Think, Eat, Be Healthy

The Importance Of Fats In Our Diet

Fats have always been a very important part of any healthy diet. The traditional fats, used almost exclusively until the early 1900’s, were animal fats such as lard from pork, suet from beef, butter from milk and schmaltz from chickens, and olive oil. Though all fats are mixture of saturated, monounsaturated and polyunsaturated, animal fats are mostly saturated and solid at room temperature and olive oil is mostly monounsaturated and liquid at room temperature. These types of saturated and monounsaturated fats are stable and not easily oxidized from room temperature up to fairly high cooking temperatures. Polyunsaturated fats come mainly from seeds, grains and nuts and supplied the smallest amount of calories from fat in any traditional diet.

butter, grass fed butter, dairy, grass fed dairy

Grass fed butter, a healthy saturated animal fat stable at high temperatures for safe cooking without oxidation.

These same traditional fats are what our bodies evolved to be able to digest most easily and make best use of nutritionally.

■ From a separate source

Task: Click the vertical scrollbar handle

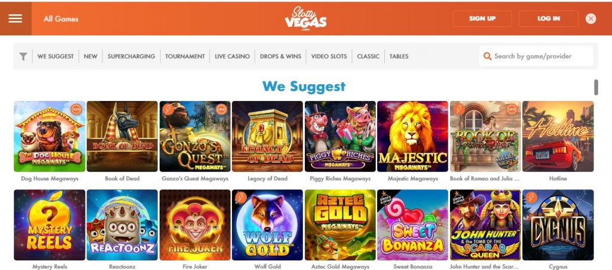Action: coord(596,87)
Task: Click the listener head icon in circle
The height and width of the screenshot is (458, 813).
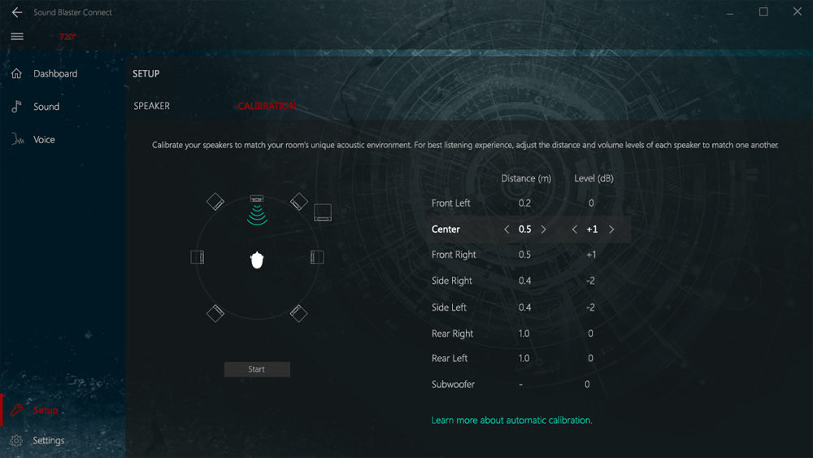Action: click(x=257, y=260)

Think about our “paleo” ancestors for a moment. Except for a few nuts and seeds here and there almost all of the fat in their diets came from game they hunted and then ate raw or cooked. The most prized parts of an animal in traditional hunting societies to the present day are the liver, brain and organs – the fattiest parts of any animal. Not only did eating these first ensure getting the most calories but also supplied the maximum amount of the important fat-soluble vitamins A, D, E and K. Yet for hundreds of thousands of years our ancestors showed little or no signs of heart disease or diabetes or high blood pressure.

olive oil

Olive oil is mostly monounsaturated fat and is stable from room temperature to medium cooking temperatures.

Suddenly around 100 to 150 years ago, the “modern” chronic diseases of high blood pressure, heart disease and diabetes started to appear. The numbers of people suffering from these diseases mushroomed quickly as the years passed into the near epidemic that is now upon us. Medical science and drug companies did studies and it was decided, on quite flimsy evidence, that cholesterol and saturated fats were the cause of the problem. A huge public health campaign began, vilifying dietary cholesterol and animal fats and touting a diet low in polyunsaturated fats and very lean meats and high in carbohydrates. The diseases continued to get worse at ever faster rates even though many people adopted the new diet guidelines.

What changed in the early 1900’s to cause the beginning of the heart disease-diabetes epidemic? Did people all over the world suddenly change so that the saturated fats and cholesterol eaten in such large quantities for so long started making us sick? Does this reasoning make any sense at all?

 

coconut oil

Coconut oil is an unusual vegetable oil because it is mostly saturated, making it suitable for high temperature cooking.

One thing that did change in the late 1800’s and early 1900’s was the introduction of many new forms of oil made from seeds and grains. Sunflower, flax, safflower, canola or rapeseed and corn oils were relatively unknown before this time because they were difficult to make and quickly became rancid at room temperature. These plant based oils were also mostly polyunsaturated and oxidized easily even at low cooking temperatures. They became known as the “industrial” oils because large monoculture fields of grain and seed plants along with modern processing methods made them cheap and easy to make. Polyunsaturated fats, many high in omega-6 fatty acids, began to replace saturated animal fats in many diets.

walnut oil

Walnut oil oxidizes easily and like the fresh nuts should be kept refrigerated. I like it drizzled on salads and vegetables.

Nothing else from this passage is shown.